Titre : Tintin et moi, entretien avec Hergé
Auteur.ice : Numa Sadoul
Edition : Casterman
Date de parution : 21 mai 2025
Genre du livre : Biographie, Documentaire
Numa Sadoul, jeune journaliste, début des années 1970, décide de tenter sa chance et d’aller rencontrer Hergé dans sa maison bruxelloise. De là, découle ce livre d’entretiens, Tintin et moi sorti en 1975, synthèse découpée en quatre chapitres (quatre numéros) où l’auteur de Tintin, Quick et Flupke et Jo, Zette et Jocko raconte son processus de travail, son passé, son futur, sa vie.

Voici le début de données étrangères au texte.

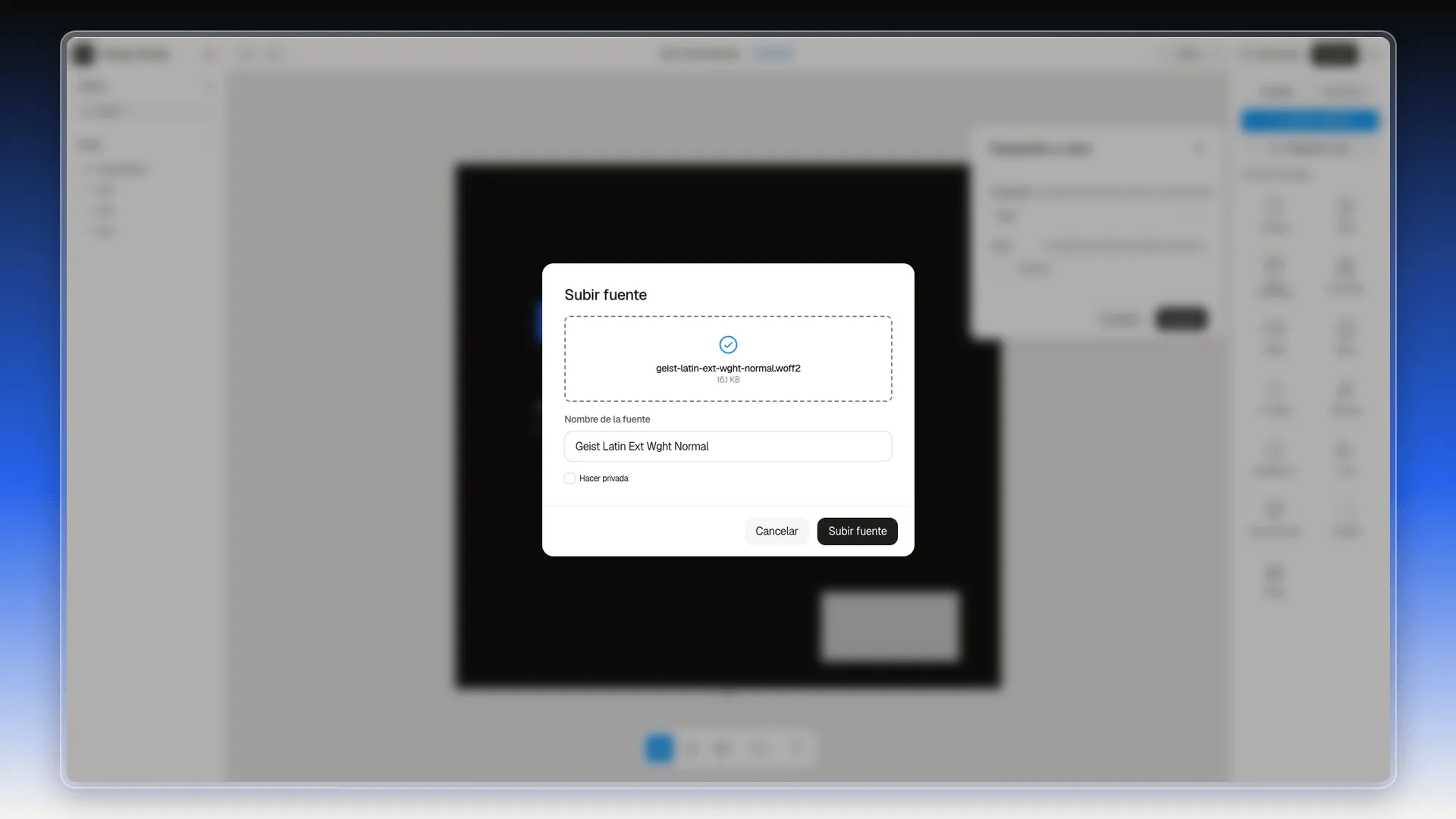Tick the Hacer privada checkbox
Screen dimensions: 1456x819
point(570,479)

Avoir dans les mains cet ouvrage, fraîchement sorti de la machine, sentant le neuf, 50 ans après sa parution, est presque une aberration, tant il est complètement daté. La couverture, la mise en page, le texte assez conséquent, le propos, les illustrations. Tintin et moi a donc de l’intérêt pour les fans d’Hergé mais aussi pour toutes personnes qui s’intéressent à une certaine culture, celle que partageait Hergé et Numa Sadoul.
C’est assez passionnant à lire, surtout avec les lunettes d’aujourd’hui. Sadoul semble déterminé à prouver que l’auteur de Tintin n’est pas raciste, et lui posera mille fois cette question : vous n’êtes donc pas raciste, comme on le prétend ? Hergé s’explique alors, répondant qu’il est le fruit, comme tous les autres, de son époque (disons les années 1930, lors de la parution de Tintin au Congo). Sadoul n’est pas ici pour polémiquer, parler des accointances d’Hergé avec l’abbé Wallez, connu pour être d’extrême droite, ou avec Léon Degrelle, ou sur le fait d’avoir continué à travailler pour Le Soir durant l’Occupation. Sadoul écoute Hergé, impressionné par l’être qu’il a devant lui.

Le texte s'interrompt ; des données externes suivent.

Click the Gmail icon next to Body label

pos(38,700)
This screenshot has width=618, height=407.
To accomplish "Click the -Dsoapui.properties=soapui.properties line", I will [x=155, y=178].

Si la question du racisme ou non d’Hergé revient régulièrement, celle questionnant le fait qu’il y ait si peu de femmes dans Tintin sera résumée en trois lignes : Hergé dit c’est bien connu, les femmes ne sont pas vraiment des êtres comiques. Sadoul réplique : tout à fait, ce sont des objets à respecter. Hergé conclut : c’est leur côté maternel qui les empêche d’être drôles. CQFD. Ainsi, s’ils se défendent tout du long d’être racistes, les hommes sexistes restent sexistes jusqu’au bout des ongles (c’était l’époque dira-t-on).
Un ouvrage dans son jus
Avoir dans ses mains un livre tout droit des années 1970 a donc ses avantages et ses inconvénients : il faut accepter le contenu pour ce qu’il est, le témoignage d’une époque, et l’arrogance classiste d’un Sadoul qui dit à Hergé qu’il ne voit pas pourquoi celui-ci devrait se sentir coupable d’être riche, Sadoul étant un jeune journaliste de 25 ans, fils d’un gouverneur de la France d’Outre-Mer né au Congo, homme blanc issu d’une famille… riche.
Mais un entretien fascinant
Cela étant dit, et si vous mettez de côté l’épouvantable découpage en quatre niveaux de Tintin et moi sans queue ni tête, et les répétitions inlassables que Sadoul n’a pas voulu jeter, cet entretien est fascinant. Après avoir lu Tintin dans votre jeunesse, vous découvrez maintenant l’envers du décor. Sadoul a fait le choix audacieux de ne publier que des dessins et des personnages peu connus d’Hergé. En parallèle de ces illustrations, on apprend des choses sur sa relation au travail, ses réponses aux fans, sa foi en la jeunesse des années 1970 et en l’avenir, son sens de l’humour, son grand professionnalisme, ses traits de ressemblance ou non avec Tintin, sa philosophie de vie et d’artiste, alors qu’il terminait Tintin et les Picaros, qui sera le dernier album complet, son apaisement spirituel, son ami Tchan Tchong Jen, dont il n’avait pas encore reçu de nouvelles depuis 30 ans. Hergé semble aimer raconter, si pas sa vie intime, du moins son parcours exceptionnel, avec modestie.